Iraq and Afghanistan: These wars were both fought in part over ideology – defeating radical Islam. This focus came about because of a number of factors, but I think the main one was the fall of the Soviet Union in the early 1990s. Since the end of World War II, American foreign, diplomatic, and military policy was based on a negative – the defeat of communism – but there was no unifying positive goal describing what that might look like. If you look around the world during the 50 years of the Cold War, the main determinant of which countries the United States supported was which side the Soviet Union was backing. The United States took the other side. That process provided no unifying positive principal, and was thus a shaky basis for foreign policy once the Soviet Union was gone.
I remember seeing a magazine cover in the early 1990s that featured a picture of a Muslim religious leader; the accompanying story was that the Islam would be the new communism – that the United States would structure its foreign policy around the notion that Islam was the greatest threat to global stability, and that American foreign policy would be focused on defeating this ideology. The 1992 Iraqi invasion of Kuwait and subsequent regional conflict solidified this concern, and the attacks on the World Trade Center on September 11, 2001, relegated any other regional or ideological conflict to a lesser status. We were all in – on Iraq and Afghanistan.
The wars in Iraq and Afghanistan were fought largely outside of public scrutiny. They involved a relatively small number of soldiers, and military operations in dusty backwater nations didn’t garner much public attention. These conflicts were part of a broad U.S. strategy known as the Global War on Terror. Other than the broad goal of defeating Islamic terrorism, little explanation was provided about what the status quo post-bellum would look like. Would these be secular westernized countries? Would they still be democratic Islamic nations? There was no public-facing explanation of what the goals would be, except, once again, in the negative. Iraq had to have a new regime (hopefully a democratic one) and wouldn’t be allowed to have weapons of mass destruction. In Afghanistan we wanted to get rid of al-Qaeda, remove the Taliban from power, and establish a stable democracy in the country. But the way we fought these wars did little to achieve a stable status quo post bellum. Instead, in each country, efforts to promote democracy collapsed after the United States left, terrorist forces returned (ISIS and Taliban), and regional stability deteriorated.

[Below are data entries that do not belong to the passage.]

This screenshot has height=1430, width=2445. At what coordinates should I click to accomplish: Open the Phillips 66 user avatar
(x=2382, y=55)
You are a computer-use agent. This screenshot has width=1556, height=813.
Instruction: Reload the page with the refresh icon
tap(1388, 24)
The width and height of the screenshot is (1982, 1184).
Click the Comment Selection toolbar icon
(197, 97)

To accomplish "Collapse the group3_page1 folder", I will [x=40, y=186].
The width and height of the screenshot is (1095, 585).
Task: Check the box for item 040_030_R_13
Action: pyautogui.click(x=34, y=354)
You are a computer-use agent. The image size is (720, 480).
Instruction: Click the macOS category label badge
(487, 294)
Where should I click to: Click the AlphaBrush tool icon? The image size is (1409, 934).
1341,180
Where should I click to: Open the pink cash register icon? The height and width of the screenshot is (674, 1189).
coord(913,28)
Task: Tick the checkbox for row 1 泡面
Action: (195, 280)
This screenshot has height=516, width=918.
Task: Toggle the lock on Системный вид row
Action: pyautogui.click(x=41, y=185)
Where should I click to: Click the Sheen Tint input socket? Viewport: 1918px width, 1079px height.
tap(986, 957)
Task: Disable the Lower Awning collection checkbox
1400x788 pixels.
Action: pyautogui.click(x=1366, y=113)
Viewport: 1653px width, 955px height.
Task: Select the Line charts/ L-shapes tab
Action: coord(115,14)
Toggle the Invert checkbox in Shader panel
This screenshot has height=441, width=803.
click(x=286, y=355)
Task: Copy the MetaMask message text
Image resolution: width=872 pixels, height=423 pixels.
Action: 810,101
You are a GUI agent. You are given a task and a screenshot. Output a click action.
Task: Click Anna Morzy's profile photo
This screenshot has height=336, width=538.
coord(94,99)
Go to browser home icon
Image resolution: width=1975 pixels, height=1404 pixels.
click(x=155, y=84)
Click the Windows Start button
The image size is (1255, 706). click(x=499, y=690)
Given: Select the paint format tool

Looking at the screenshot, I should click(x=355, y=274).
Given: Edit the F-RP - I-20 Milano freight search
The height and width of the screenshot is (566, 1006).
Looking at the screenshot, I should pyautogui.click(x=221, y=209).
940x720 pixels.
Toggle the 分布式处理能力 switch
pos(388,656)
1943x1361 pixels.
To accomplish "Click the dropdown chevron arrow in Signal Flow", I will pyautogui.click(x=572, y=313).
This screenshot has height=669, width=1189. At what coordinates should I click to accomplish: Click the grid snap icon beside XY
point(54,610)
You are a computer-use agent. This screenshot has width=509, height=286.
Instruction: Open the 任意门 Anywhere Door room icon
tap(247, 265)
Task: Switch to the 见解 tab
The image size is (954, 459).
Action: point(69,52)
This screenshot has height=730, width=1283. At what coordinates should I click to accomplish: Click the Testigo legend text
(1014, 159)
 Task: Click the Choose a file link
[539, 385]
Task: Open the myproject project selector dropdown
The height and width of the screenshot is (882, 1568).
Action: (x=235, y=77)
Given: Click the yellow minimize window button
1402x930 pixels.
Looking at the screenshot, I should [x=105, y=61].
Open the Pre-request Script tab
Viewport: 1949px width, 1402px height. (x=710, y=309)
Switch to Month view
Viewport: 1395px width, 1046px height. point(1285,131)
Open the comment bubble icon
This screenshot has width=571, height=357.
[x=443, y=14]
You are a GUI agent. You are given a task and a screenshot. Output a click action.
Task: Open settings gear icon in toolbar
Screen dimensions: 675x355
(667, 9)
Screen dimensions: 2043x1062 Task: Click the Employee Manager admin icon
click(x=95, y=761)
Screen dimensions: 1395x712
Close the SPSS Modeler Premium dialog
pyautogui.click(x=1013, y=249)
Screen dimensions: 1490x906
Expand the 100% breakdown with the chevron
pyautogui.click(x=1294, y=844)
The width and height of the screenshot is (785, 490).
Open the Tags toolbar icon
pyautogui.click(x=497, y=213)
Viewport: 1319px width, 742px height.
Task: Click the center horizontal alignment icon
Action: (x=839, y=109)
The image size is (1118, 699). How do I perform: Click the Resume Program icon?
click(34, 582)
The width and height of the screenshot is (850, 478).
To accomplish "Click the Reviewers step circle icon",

The United States lost these wars by any meaningful definition.
I’m writing about this today, of course, because the current Republican president seems to be on the verge of joining Israel in its aerial campaign against Iran. But there seems to be little agreement on the goal of this engagement – what would it mean to win? Destroying Iran’s nuclear weapons capability? Killing the current leader of Iran? Toppling the Iranian government and establishing a democratic regime? Inflicting enough harm on the Iranian people that they topple their own government? Once again, depending on the time of day and the most recent person to have talked to the current Republican President, it could be any, all, or none of these.
Just to make the point one more time. Wars are fought for political reasons. If political leaders choose to engage in war, they need to have a clear view of what they’re fighting for, and the people of the country have to buy into the explanation. That’s how democracies work.



An excellent essay, Karen. Thank you.